_WHAT THE TASK ASKS_
Rewrite the entries starting at the line that contains "month [279, 203]" and ending at the line that contains "focus [673, 954]" as a Markdown table with the columns Row and Line, one numbered row per line and no rows for blank lines.

Word and element locating entries:
**********
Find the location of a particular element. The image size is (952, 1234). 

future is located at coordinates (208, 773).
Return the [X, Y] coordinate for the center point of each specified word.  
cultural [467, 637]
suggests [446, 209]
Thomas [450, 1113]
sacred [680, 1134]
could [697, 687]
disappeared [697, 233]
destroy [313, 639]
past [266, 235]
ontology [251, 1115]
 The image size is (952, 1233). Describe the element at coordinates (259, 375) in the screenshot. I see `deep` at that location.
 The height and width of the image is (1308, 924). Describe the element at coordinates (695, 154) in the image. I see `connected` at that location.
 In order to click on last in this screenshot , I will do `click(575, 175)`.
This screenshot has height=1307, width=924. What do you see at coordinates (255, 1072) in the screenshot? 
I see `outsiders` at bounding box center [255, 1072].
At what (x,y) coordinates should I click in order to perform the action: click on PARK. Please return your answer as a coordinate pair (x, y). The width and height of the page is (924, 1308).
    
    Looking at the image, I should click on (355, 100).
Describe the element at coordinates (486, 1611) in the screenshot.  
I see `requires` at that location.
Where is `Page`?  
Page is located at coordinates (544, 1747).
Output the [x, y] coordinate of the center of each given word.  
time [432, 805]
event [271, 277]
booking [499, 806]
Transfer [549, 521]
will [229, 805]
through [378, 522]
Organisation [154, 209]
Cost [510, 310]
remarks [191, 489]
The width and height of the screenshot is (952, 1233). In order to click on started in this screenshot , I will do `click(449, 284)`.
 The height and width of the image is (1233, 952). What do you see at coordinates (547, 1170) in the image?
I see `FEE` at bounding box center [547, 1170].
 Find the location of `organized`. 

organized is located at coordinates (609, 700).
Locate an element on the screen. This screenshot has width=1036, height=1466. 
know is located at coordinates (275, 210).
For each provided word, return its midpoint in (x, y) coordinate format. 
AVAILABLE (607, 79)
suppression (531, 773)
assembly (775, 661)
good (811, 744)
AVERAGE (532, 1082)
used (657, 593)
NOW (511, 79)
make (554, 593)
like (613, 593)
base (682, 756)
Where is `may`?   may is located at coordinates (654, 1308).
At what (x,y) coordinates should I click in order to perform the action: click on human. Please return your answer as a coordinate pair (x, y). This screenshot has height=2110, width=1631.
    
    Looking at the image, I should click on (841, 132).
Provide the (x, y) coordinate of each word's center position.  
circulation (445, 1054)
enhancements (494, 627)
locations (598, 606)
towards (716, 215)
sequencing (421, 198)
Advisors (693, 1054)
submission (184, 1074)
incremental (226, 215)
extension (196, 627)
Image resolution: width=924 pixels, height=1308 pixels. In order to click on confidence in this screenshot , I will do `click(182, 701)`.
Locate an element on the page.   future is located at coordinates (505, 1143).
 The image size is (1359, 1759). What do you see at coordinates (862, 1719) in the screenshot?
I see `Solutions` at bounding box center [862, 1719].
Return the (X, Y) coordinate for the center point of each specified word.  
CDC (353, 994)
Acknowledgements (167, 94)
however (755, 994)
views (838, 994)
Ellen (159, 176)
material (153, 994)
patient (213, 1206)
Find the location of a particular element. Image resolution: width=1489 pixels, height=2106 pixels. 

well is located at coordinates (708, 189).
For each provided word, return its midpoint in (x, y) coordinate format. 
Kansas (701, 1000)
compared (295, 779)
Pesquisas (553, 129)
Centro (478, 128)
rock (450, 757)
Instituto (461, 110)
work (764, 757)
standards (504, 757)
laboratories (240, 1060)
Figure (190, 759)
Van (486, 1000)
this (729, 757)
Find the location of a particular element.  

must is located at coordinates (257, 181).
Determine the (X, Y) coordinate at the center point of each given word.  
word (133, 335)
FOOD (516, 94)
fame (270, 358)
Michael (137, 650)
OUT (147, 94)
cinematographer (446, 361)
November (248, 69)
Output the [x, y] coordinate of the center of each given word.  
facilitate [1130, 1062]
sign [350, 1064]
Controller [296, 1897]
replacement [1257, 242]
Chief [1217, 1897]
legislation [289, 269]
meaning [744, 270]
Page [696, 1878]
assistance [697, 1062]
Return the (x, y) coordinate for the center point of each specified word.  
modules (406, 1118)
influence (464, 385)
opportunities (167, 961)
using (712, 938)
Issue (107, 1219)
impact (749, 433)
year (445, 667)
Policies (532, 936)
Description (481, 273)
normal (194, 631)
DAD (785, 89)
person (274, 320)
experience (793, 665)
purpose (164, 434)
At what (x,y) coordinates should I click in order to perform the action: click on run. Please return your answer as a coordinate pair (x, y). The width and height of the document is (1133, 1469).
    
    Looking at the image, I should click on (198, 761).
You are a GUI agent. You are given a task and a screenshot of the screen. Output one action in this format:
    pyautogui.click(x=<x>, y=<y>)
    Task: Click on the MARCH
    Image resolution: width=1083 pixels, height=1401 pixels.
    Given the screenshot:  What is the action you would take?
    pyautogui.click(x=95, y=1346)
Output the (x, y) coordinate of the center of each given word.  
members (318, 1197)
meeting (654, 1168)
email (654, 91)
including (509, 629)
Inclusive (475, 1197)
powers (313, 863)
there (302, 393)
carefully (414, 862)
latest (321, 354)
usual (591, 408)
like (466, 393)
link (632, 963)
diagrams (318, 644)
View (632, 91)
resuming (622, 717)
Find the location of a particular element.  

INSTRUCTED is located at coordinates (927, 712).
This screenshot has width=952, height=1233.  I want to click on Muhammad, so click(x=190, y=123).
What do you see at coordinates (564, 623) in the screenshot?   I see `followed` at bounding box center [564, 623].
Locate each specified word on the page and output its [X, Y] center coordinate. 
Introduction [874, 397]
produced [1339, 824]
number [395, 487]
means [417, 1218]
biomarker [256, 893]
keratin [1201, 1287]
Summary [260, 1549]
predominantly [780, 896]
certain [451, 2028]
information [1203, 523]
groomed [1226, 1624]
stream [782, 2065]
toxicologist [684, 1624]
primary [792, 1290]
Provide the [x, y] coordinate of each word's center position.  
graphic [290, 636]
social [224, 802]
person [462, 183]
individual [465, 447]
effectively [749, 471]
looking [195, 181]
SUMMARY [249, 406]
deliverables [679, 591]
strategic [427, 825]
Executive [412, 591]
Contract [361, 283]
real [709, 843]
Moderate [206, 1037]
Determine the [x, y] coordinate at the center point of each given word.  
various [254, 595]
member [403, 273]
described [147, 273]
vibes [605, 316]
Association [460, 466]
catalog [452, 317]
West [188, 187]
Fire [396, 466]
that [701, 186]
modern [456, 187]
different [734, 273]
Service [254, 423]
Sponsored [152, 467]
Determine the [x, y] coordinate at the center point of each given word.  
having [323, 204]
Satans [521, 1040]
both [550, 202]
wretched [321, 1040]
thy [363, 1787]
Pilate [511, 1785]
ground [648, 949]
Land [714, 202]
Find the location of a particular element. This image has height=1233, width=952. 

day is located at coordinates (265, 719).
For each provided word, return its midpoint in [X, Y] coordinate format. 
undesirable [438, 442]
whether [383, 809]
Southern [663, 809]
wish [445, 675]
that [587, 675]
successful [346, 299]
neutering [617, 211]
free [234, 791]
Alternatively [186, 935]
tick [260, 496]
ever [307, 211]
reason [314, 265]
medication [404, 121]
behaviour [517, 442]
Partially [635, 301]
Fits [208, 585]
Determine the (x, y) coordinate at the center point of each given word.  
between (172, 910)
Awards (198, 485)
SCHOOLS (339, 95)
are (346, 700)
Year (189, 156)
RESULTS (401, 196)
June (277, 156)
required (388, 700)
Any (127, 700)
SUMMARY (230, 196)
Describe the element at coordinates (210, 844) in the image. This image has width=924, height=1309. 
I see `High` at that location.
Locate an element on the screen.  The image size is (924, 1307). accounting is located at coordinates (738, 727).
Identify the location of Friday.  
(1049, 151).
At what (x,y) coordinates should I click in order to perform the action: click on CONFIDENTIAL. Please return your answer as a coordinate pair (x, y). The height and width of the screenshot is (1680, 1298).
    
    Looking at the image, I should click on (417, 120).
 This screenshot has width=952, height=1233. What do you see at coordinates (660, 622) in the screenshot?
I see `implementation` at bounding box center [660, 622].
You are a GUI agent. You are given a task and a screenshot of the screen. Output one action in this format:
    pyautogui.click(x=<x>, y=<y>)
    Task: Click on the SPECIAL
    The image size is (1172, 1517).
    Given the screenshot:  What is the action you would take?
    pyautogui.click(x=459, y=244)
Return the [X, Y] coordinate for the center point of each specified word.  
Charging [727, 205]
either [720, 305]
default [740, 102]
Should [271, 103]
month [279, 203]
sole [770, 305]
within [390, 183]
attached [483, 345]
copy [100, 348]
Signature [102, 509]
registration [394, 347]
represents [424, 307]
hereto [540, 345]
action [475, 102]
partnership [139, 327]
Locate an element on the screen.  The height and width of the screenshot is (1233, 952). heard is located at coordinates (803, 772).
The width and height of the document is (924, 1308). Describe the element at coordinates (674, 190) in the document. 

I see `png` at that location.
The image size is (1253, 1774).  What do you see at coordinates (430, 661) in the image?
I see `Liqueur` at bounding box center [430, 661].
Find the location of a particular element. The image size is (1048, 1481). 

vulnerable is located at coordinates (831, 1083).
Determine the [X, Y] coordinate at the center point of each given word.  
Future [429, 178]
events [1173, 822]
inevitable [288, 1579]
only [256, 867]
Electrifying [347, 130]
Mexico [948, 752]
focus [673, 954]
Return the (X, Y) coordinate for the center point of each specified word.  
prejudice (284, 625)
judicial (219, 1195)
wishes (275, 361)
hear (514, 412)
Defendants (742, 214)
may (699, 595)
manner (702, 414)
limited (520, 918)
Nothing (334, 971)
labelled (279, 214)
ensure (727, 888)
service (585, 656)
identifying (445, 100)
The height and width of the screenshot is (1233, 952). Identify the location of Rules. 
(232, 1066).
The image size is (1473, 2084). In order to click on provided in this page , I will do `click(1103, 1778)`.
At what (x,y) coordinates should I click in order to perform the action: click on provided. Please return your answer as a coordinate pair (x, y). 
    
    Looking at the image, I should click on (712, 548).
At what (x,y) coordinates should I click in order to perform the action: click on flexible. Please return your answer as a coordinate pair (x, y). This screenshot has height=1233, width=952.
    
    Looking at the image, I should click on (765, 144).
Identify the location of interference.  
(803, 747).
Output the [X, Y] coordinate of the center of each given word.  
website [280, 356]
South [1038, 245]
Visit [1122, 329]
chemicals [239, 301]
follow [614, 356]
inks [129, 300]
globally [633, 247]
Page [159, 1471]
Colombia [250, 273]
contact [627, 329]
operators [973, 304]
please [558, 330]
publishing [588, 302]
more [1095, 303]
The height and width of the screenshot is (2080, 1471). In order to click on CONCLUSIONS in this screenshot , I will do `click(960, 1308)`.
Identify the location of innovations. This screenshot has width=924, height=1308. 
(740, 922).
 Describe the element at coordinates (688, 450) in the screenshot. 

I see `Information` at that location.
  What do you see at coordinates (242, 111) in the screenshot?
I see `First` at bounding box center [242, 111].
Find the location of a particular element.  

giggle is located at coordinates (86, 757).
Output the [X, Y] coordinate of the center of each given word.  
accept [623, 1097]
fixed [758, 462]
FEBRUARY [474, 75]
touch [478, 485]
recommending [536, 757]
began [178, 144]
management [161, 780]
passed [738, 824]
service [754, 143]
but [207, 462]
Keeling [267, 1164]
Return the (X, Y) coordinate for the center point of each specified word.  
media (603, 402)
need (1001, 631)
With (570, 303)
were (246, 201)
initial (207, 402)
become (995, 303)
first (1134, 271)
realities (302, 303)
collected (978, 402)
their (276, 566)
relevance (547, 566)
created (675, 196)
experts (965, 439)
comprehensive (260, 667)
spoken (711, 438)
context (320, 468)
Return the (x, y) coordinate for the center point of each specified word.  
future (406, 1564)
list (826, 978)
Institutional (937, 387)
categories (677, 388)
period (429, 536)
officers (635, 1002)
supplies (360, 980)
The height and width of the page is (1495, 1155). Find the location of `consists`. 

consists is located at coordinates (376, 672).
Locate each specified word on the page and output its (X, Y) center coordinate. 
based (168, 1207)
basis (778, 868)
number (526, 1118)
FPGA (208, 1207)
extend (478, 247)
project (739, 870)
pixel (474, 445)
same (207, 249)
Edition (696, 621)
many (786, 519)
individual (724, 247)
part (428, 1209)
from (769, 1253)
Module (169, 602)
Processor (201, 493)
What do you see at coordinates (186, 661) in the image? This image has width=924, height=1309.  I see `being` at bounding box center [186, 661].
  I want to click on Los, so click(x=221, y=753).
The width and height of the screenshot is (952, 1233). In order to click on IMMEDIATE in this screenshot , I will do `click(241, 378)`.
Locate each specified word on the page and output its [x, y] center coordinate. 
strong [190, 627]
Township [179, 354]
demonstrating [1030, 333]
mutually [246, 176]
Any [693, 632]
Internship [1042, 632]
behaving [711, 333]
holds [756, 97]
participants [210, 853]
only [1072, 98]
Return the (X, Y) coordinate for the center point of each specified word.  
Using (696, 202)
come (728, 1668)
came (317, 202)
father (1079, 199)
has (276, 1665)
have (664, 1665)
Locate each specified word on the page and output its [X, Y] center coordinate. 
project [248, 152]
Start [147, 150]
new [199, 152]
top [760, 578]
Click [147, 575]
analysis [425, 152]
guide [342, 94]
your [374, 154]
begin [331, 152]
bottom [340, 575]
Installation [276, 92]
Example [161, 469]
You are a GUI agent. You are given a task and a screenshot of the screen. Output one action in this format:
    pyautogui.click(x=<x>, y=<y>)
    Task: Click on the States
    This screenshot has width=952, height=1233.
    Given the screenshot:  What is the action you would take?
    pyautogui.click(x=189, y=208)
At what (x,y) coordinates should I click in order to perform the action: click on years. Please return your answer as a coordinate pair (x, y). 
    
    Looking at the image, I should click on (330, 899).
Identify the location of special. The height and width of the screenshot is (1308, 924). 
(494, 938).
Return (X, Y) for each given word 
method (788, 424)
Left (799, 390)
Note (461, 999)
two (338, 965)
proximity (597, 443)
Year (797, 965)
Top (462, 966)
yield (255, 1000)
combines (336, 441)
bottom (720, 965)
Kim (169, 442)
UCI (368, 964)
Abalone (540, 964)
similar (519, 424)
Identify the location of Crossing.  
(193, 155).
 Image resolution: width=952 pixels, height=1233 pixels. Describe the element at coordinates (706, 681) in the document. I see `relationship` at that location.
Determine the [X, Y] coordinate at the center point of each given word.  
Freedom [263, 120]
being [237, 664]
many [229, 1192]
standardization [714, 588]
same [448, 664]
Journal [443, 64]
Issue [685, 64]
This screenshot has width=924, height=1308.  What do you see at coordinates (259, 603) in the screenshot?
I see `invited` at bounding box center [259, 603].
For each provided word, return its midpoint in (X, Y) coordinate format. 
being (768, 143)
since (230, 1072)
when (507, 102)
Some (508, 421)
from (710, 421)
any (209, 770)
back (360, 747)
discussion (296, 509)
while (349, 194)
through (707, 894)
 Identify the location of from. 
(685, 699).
**********
_ANSWER TO THE PROBLEM_
| Row | Line |
|---|---|
| 1 | month [279, 203] |
| 2 | sole [770, 305] |
| 3 | within [390, 183] |
| 4 | attached [483, 345] |
| 5 | copy [100, 348] |
| 6 | Signature [102, 509] |
| 7 | registration [394, 347] |
| 8 | represents [424, 307] |
| 9 | hereto [540, 345] |
| 10 | action [475, 102] |
| 11 | partnership [139, 327] |
| 12 | Locate an element on the screen.  The height and width of the screenshot is (1233, 952). heard is located at coordinates (803, 772). |
| 13 | The width and height of the document is (924, 1308). Describe the element at coordinates (674, 190) in the document.  |
| 14 | I see `png` at that location. |
| 15 | The image size is (1253, 1774).  What do you see at coordinates (430, 661) in the image? |
| 16 | I see `Liqueur` at bounding box center [430, 661]. |
| 17 | Find the location of a particular element. The image size is (1048, 1481).  |
| 18 | vulnerable is located at coordinates (831, 1083). |
| 19 | Determine the [X, Y] coordinate at the center point of each given word.   |
| 20 | Future [429, 178] |
| 21 | events [1173, 822] |
| 22 | inevitable [288, 1579] |
| 23 | only [256, 867] |
| 24 | Electrifying [347, 130] |
| 25 | Mexico [948, 752] |
| 26 | focus [673, 954] |